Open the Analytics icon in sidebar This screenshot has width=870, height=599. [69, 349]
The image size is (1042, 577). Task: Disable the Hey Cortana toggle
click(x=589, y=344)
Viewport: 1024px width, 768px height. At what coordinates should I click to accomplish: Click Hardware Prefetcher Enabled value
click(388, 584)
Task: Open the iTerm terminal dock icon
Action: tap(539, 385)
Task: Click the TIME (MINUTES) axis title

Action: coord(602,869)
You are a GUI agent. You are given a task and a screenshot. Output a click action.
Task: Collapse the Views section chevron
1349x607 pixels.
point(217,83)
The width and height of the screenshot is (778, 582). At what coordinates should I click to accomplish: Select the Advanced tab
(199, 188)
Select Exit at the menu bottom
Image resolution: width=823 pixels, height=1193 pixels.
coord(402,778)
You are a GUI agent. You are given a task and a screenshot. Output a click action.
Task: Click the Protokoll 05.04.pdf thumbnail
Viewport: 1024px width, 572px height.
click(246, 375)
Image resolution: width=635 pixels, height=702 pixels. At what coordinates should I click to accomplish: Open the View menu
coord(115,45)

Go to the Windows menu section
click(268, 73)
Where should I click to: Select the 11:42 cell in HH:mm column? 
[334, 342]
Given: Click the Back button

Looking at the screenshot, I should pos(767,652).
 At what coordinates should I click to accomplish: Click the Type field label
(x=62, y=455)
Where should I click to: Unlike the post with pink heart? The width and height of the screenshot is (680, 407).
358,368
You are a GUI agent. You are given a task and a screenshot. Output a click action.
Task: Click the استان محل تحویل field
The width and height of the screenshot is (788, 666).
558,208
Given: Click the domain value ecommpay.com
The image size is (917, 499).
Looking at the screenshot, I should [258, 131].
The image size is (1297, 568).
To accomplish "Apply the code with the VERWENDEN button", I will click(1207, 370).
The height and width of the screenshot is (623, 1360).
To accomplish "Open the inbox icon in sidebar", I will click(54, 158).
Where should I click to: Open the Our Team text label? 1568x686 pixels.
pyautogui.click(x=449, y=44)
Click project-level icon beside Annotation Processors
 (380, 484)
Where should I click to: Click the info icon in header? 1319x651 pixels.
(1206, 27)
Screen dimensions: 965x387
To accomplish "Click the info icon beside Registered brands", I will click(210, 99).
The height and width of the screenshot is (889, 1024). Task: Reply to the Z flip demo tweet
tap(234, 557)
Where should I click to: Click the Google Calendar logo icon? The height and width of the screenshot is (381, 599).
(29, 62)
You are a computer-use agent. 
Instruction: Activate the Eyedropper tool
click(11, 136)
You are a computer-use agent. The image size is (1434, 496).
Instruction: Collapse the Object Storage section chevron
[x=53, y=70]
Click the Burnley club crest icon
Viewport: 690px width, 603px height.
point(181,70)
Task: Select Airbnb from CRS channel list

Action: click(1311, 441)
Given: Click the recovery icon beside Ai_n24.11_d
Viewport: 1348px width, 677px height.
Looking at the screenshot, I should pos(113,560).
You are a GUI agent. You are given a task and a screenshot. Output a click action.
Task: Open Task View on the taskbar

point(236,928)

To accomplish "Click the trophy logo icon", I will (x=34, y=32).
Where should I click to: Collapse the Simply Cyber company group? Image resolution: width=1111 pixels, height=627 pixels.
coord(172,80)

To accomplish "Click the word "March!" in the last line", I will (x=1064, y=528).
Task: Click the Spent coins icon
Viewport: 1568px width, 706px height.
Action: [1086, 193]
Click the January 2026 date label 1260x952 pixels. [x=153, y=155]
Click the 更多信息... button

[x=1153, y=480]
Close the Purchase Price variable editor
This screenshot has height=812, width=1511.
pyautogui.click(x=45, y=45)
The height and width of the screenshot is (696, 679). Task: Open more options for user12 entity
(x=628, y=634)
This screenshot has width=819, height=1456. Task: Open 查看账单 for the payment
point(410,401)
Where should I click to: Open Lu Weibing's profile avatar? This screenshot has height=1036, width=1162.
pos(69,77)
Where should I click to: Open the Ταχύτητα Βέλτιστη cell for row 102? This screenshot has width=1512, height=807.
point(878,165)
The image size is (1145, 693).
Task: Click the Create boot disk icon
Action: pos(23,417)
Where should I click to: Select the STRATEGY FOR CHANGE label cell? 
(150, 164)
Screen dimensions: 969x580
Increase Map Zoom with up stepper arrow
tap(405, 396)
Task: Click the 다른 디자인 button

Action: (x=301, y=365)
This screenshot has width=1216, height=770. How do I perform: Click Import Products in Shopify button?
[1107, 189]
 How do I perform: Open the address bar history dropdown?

──────

Work instructions: Each of the entries above should be written out again exactly.

Final answer:
Open the Analytics icon in sidebar This screenshot has width=870, height=599. [69, 349]
The image size is (1042, 577). Task: Disable the Hey Cortana toggle
click(x=589, y=344)
Viewport: 1024px width, 768px height. At what coordinates should I click to accomplish: Click Hardware Prefetcher Enabled value
click(388, 584)
Task: Open the iTerm terminal dock icon
Action: tap(539, 385)
Task: Click the TIME (MINUTES) axis title

Action: coord(602,869)
You are a GUI agent. You are given a task and a screenshot. Output a click action.
Task: Collapse the Views section chevron
1349x607 pixels.
point(217,83)
The width and height of the screenshot is (778, 582). At what coordinates should I click to accomplish: Select the Advanced tab
(199, 188)
Select Exit at the menu bottom
Image resolution: width=823 pixels, height=1193 pixels.
coord(402,778)
You are a GUI agent. You are given a task and a screenshot. Output a click action.
Task: Click the Protokoll 05.04.pdf thumbnail
Viewport: 1024px width, 572px height.
click(246, 375)
Image resolution: width=635 pixels, height=702 pixels. At what coordinates should I click to accomplish: Open the View menu
coord(115,45)

Go to the Windows menu section
click(268, 73)
Where should I click to: Select the 11:42 cell in HH:mm column? 
[334, 342]
Given: Click the Back button

Looking at the screenshot, I should pos(767,652).
 At what coordinates should I click to accomplish: Click the Type field label
(x=62, y=455)
Where should I click to: Unlike the post with pink heart? The width and height of the screenshot is (680, 407).
358,368
You are a GUI agent. You are given a task and a screenshot. Output a click action.
Task: Click the استان محل تحویل field
The width and height of the screenshot is (788, 666).
558,208
Given: Click the domain value ecommpay.com
The image size is (917, 499).
Looking at the screenshot, I should [258, 131].
The image size is (1297, 568).
To accomplish "Apply the code with the VERWENDEN button", I will click(1207, 370).
The height and width of the screenshot is (623, 1360).
To accomplish "Open the inbox icon in sidebar", I will click(54, 158).
Where should I click to: Open the Our Team text label? 1568x686 pixels.
pyautogui.click(x=449, y=44)
Click project-level icon beside Annotation Processors
 (380, 484)
Where should I click to: Click the info icon in header? 1319x651 pixels.
(1206, 27)
Screen dimensions: 965x387
To accomplish "Click the info icon beside Registered brands", I will click(210, 99).
The height and width of the screenshot is (889, 1024). Task: Reply to the Z flip demo tweet
tap(234, 557)
Where should I click to: Click the Google Calendar logo icon? The height and width of the screenshot is (381, 599).
(29, 62)
You are a computer-use agent. 
Instruction: Activate the Eyedropper tool
click(11, 136)
You are a computer-use agent. The image size is (1434, 496).
Instruction: Collapse the Object Storage section chevron
[x=53, y=70]
Click the Burnley club crest icon
Viewport: 690px width, 603px height.
point(181,70)
Task: Select Airbnb from CRS channel list

Action: click(1311, 441)
Given: Click the recovery icon beside Ai_n24.11_d
Viewport: 1348px width, 677px height.
Looking at the screenshot, I should pos(113,560).
You are a GUI agent. You are given a task and a screenshot. Output a click action.
Task: Open Task View on the taskbar

point(236,928)

To accomplish "Click the trophy logo icon", I will (x=34, y=32).
Where should I click to: Collapse the Simply Cyber company group? Image resolution: width=1111 pixels, height=627 pixels.
coord(172,80)

To accomplish "Click the word "March!" in the last line", I will (x=1064, y=528).
Task: Click the Spent coins icon
Viewport: 1568px width, 706px height.
Action: [1086, 193]
Click the January 2026 date label 1260x952 pixels. [x=153, y=155]
Click the 更多信息... button

[x=1153, y=480]
Close the Purchase Price variable editor
This screenshot has height=812, width=1511.
pyautogui.click(x=45, y=45)
The height and width of the screenshot is (696, 679). Task: Open more options for user12 entity
(x=628, y=634)
This screenshot has width=819, height=1456. Task: Open 查看账单 for the payment
point(410,401)
Where should I click to: Open Lu Weibing's profile avatar? This screenshot has height=1036, width=1162.
pos(69,77)
Where should I click to: Open the Ταχύτητα Βέλτιστη cell for row 102? This screenshot has width=1512, height=807.
point(878,165)
The image size is (1145, 693).
Task: Click the Create boot disk icon
Action: pos(23,417)
Where should I click to: Select the STRATEGY FOR CHANGE label cell? 
(150, 164)
Screen dimensions: 969x580
Increase Map Zoom with up stepper arrow
tap(405, 396)
Task: Click the 다른 디자인 button

Action: (x=301, y=365)
This screenshot has width=1216, height=770. How do I perform: Click Import Products in Shopify button?
[1107, 189]
 How do I perform: Open the address bar history dropdown?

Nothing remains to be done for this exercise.